Addiction is anything but.
Take the case of Tamworth couple Brett Johnston and Rachelle Kealy, former heroin addicts who have been hooked on methadone for 14 years.
When they finally decided they’d had enough, the medical establishment which had fed their addiction abandoned them in their hour of need.
Like 50,000 other methadone users in Australia, the drug that was supposed to wean them off heroin had become a prison.
Condemned to a twilight existence of zombie addiction on welfare in Tamworth — with rotting teeth, sleep problems, depleted sex drive, diminished sense of taste or smell — they were locked into daily visits to the local chemist for their fix.
But 41 days ago the couple went cold turkey. They have nursed each other though the agonies of withdrawal.
Leonardo DiCaprio is Jordan Belfort and Jonah Hill is Donnie Azoff in The Wolf of Wall Street.Source: Supplied
“It was like being run over by a train,” says Rachelle, 44, who started smoking marijuana and moved to heroin in her early 20s.
“Emotionally, you’re crying all the time, you’re throwing up. It feels like someone shoving knives in your bones.”
Methadone is supplied by the taxpayer to addicts so they can function without going through withdrawal agonies.
But rather than being a short-term crutch, it just substitutes one opiate addiction for another. The “liquid handcuffs” are a form of social control.

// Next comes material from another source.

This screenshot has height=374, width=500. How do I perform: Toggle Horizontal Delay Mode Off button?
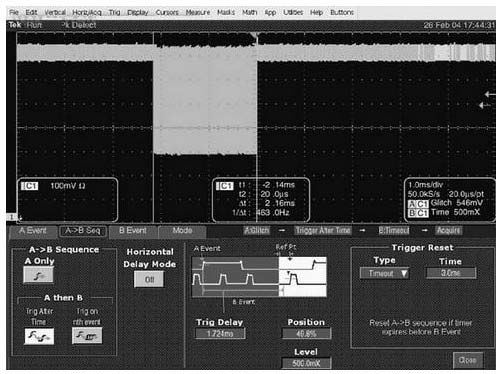tap(149, 279)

Brett, 41, had swapped to methadone substitute buprenorphine but found it didn’t work. He was getting withdrawal symptoms anyway, so they decided to kick the habit.

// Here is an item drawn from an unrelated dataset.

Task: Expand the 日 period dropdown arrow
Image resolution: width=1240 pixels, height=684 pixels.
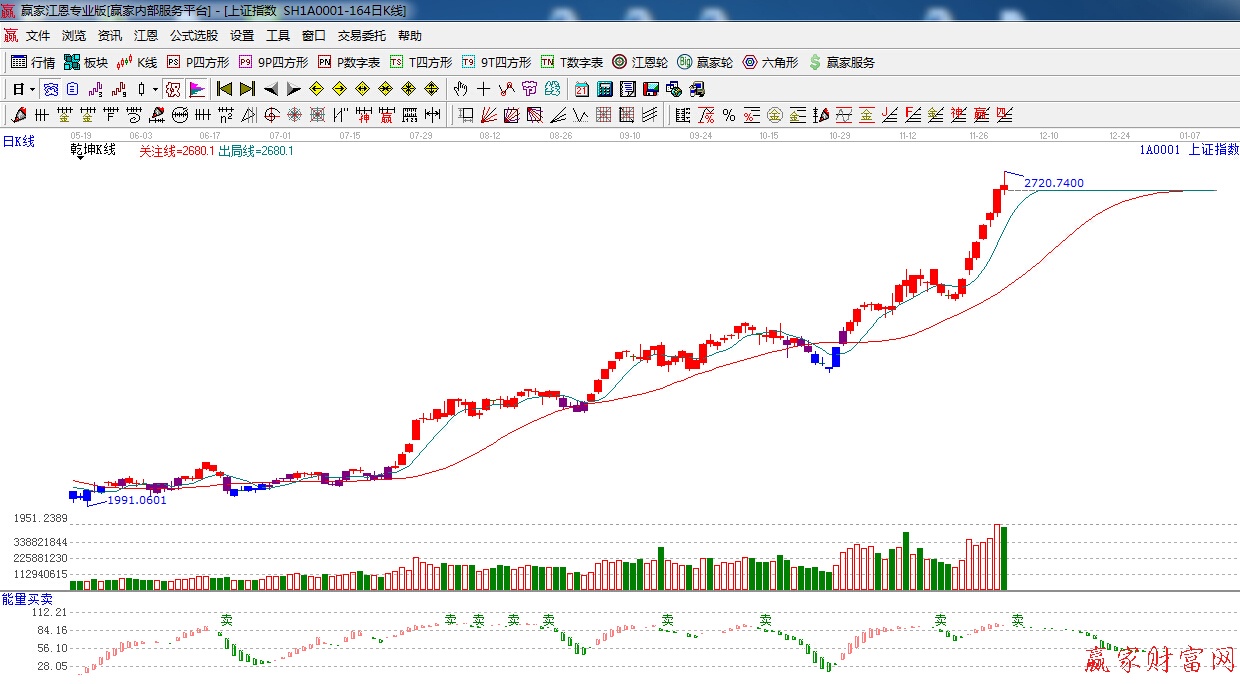Action: [32, 89]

For the first 26 days, they say, they were “abandoned” by doctors and the local drug and alcohol service.
Rachelle claims when they begged for pain relief they were advised to use methadone. “They are trying to force us to stay on methadone,” she said.

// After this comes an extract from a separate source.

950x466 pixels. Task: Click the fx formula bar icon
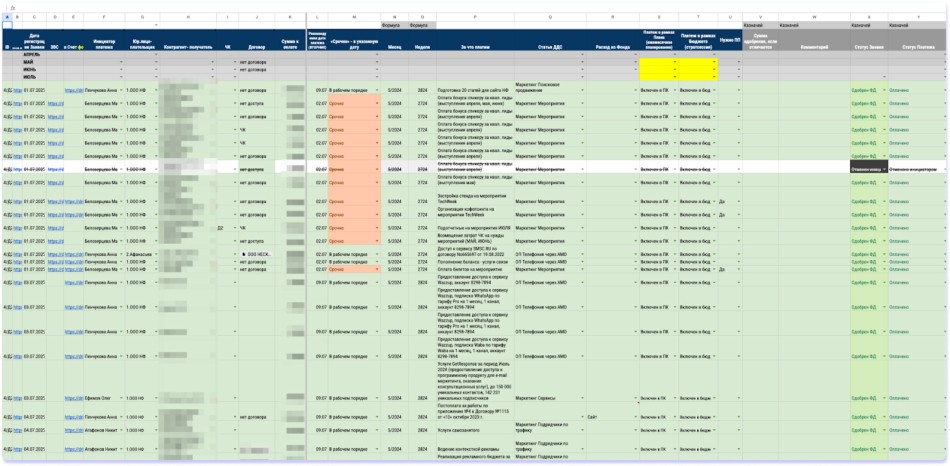click(x=12, y=7)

Hunter New England Health’s drug and alcohol service has defended its program, claiming that “treatment teams” work with drug users.
But Brett’s 76-year-old father Keith told The Northern Daily Leader the couple had been left to their own devices.
“They need support and counselling and they’re just not getting it”
“They need support and counselling and they’re just not getting it,” he said.
Tamworth councillor and anti-drugs campaigner Warren Woodley, who meets with the couple regularly, said last week he was “pretty disgusted at the way the whole thing is handled. It doesn’t appear that there is any compassion for methadone users.”
The couple did manage to get a prescription for pain relief drug MS Contin, which they can use to combat the worst aspects of withdrawal.
But this is the problem with methadone. Spruiked as a way for heroin addicts to live normally again, it condemns them to indefinite addiction.
“There was never any intention to get them off methadone,” says retired pharmacist Phil O’Grady, who recalls zombies lining up for their fix in Fairfield in the 1990s. “We don’t give them the opportunity.”
While methadone had been around since 1969, it took off in the mid-1980s as a way to reduce drug crime.
The Australian Drug Law Reform Foundation, told a US conference in 1992 one of its greatest achievements was that: “We still can’t supply enough methadone to keep up with demand; capacity is growing around 10 per cent per annum. We now have more people on methadone per capita than in the US.” Some achievement.
But there is an alternative: naltrexone. Instead of substituting one addiction for another, this drug blocks the opiate receptors in the brain.
The hero of naltrexone is Perth gynecologist Dr George O’Neil, who developed a long-lasting implant as a way to help heroin-addicted mothers.
The detoxification process can be dangerous if not done properly but O’Neill has successfully weaned thousands of addicts off heroin, amphetamines and alcohol.
He told a NSW parliamentary inquiry into drug treatment last year that his naltrexone clinic had a success rate of 90 per cent in the first four months, and 85-90 percent in the second four months. Hard-core users need implants every 18 months for four or five years. Every year 40 to 45 patients travel to Perth for treatment. Despite his successes, O’Neil is attacked by methadone advocates. His argument is that methadone is for people who want to continue as addicts. Naltrexone is for people who want to be free of drugs.
The great failure of the harm minimisation system pushed by drug legalisers is that it does not support people who want to be free of addiction.